Monday, Jul. 19, 1948
The New Pictures
The Emperor Waltz (Paramount) opens with a bang-up burlesque of glamorous old turn-of-the-century Viennese romance. A stranger, muffled to the snout, snoops romantically along snow-stifled balustrades, peering through windows. Indoors, the
Emperor's ball is going full blast, in charming Technicolor: it looks as if the music of Strauss were pushing all the flower petals in the world in a leisured cyclone, across the gigantic double eagle, inlaid in the polished floor.
The stranger quietly breaks a window, steals in, parks his hat and coat, and with a gate-crasher's false assurance descends a magnificent marble staircase. The aristocratic guests do double takes: it is Bing Crosby, in mufti, still wearing his earmuffs.

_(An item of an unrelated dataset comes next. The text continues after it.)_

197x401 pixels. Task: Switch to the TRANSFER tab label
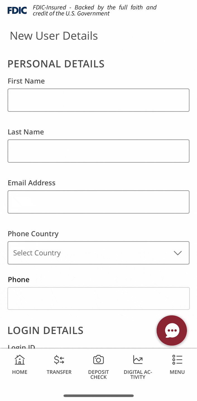pos(59,372)
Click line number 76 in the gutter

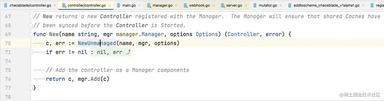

He promptly cuts in on beautiful, haughty Countess Stolzenberg-Stolzenberg (Joan Fontaine); she tells him she hates him; they go into a waltz, and retire to talk things over. A gossipy dowager (Lucille Watson) explains what's up, in flashbacks.
It seems there was a traveling salesman named Smith (Mr. Crosby), from Newark, N.J., who was trying to sell the Emperor Franz Joseph a talking machine. Smith had an associate, a fox terrier named Buttons--much like the one that looks and listens to the Victor horn. Buttons became interested in Scheherazade, a pompadoured black poodle, and vice versa. The dogs' affair brought Smith and the countess (Scheherazade's mistress) closer together than might be expected, except in a musical. But have mongrels and thoroughbreds, regardless of species, any hope for true, lasting happiness? If you have any doubts, see the picture.

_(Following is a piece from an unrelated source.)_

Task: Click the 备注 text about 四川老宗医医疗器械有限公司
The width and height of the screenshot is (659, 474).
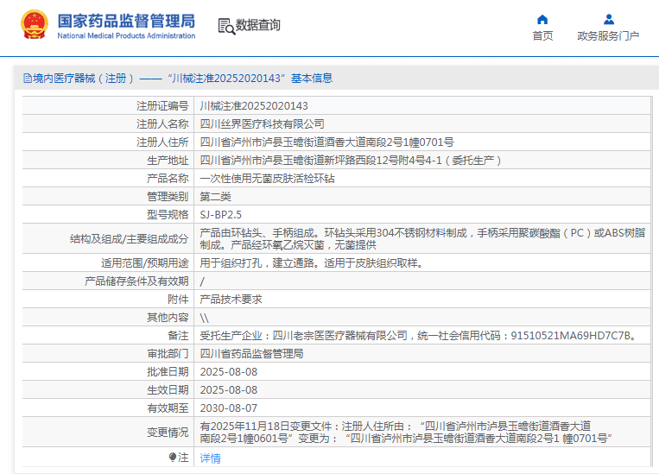Action: (418, 335)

The opening sequence of The Emperor Waltz is an engaging combination of splendor, lightness, and smart moviemaking. From there on out, things tend to sag a bit --but they seldom drag the ground. Producer Charles Brackett and Director Billy Wilder (The Lost Weekend) have inherited something of the deftly formalized comic suavity of the late, gifted Ernst Lubitsch. (Sample: three people conversing about irrelevant matters while their metronomically swiveling heads follow a tennis game.)

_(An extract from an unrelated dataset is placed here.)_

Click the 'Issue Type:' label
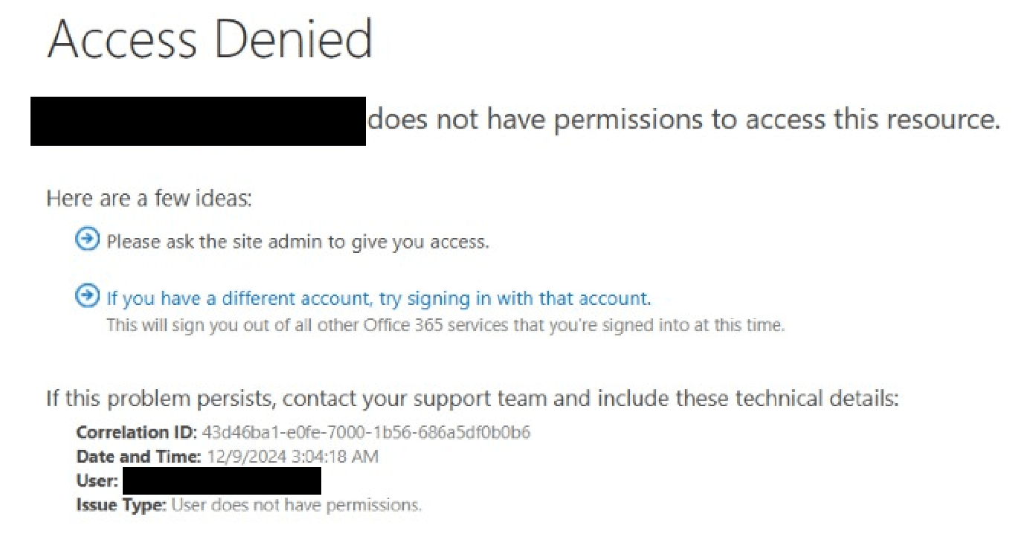This screenshot has width=1036, height=543. coord(120,506)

The musical numbers are also strung along nicely, notably in Crosby's easygoing yodeling song. A good deal of the picture, however, is built on humor about decadence and democracy, prince and peasant, pedigrees and pooches; and on suggesting things through the dogs which the Johnston Office does not allow to be suggested about their owners.
The dogs, are fine, and most of the time the picture kids the old cliches of sex and snobbery briskly and brightly. But before it's over, there is a suggestion that Brackett and Wilder are falling for their own malarkey. Nonetheless, barring a few lapses from good taste, and a kind of bumptiousness about its brightness, this is an agile and entertaining musical.
Lulu Belle (Columbia), a good many years ago (1926), was a spicy play featuring Lenore Ulric as a colored chippy. For this new movie, the heroine has been Aryanized and the plot carefully expurgated of every quality except dullness.
Lulu Belle (played by Dorothy Lamour in a feather boa) is beautiful. She is also heartless. For love of her, men gladly throw away riches, honor and self-respect; but Lulu Belle only sneers and flounces off with a new lover. In a fast rise from Mississippi honky-tonk to stardom on Broadway she manages to ruin a lawyer, a pug, a gambler, a tycoon. After 80 minutes of this somebody shoots her.